It’s been so long. I know you said you were ready to die, but I sure do miss you when you leave. Gotta remember that for you, Gram just died. You’re devastated, of course.

Scott gently swung his feet of the couch and sat up.

“Glad you got some sleep. I know you needed it,” Earl said as he eased into his chair. “Cheryl’s working on some dinner for us.”

And just like that, here I am once again.

A moment of panic filled him.

Wait. Can I remember everything?

There was a momentary void where all his memories about his studies had been. Then, the first page of his notes appeared in his mind and everything was there.

I made it. I’ve got everything I need.

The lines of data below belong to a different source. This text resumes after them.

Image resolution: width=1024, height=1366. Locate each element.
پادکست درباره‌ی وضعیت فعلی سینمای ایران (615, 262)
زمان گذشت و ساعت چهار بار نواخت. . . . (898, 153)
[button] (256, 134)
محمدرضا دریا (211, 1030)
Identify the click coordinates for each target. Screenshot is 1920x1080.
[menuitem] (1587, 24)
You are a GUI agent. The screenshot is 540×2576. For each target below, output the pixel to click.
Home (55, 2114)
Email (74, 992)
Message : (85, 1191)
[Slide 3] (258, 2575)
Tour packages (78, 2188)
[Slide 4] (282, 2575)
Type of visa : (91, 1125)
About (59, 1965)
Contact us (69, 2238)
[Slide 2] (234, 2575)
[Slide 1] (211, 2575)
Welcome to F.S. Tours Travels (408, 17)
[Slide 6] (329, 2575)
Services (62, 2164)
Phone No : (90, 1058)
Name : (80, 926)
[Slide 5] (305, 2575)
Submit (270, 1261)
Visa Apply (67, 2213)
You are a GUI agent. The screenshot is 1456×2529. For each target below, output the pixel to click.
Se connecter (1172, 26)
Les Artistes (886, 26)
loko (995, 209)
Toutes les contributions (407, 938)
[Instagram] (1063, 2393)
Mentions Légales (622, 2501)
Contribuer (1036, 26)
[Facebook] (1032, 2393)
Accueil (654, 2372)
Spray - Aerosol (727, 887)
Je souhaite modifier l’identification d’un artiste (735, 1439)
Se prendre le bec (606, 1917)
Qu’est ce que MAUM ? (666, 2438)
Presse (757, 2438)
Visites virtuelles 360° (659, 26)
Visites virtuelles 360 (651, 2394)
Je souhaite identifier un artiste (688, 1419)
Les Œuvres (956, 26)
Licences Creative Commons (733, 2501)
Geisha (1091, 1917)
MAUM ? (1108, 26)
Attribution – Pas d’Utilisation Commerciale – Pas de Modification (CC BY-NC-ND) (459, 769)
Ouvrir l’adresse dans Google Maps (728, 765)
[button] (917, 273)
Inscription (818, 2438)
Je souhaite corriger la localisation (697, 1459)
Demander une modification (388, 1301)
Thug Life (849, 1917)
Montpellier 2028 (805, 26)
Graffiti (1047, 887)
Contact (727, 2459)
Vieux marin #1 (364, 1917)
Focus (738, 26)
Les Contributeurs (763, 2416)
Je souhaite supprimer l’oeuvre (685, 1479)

It took a lifetime to get here, but now I can get started.

SCOTT HAD METICULOUSLY planned for what he would do when he woke up again in this life. But he had dreamed it so often that actually living this life again felt slightly surreal.

The first eighteen months played out almost exactly as it had the last time through. He asked Earl to help him build a place to do his rehabilitation and spent many happy hours in the basement with his grandfather. Scott listened to him whistle tunelessly and tell him the same stories he had before. He didn’t mind hearing them a second time at all. Getting to spend more time with Gramps was a gift, and he recognized it as such.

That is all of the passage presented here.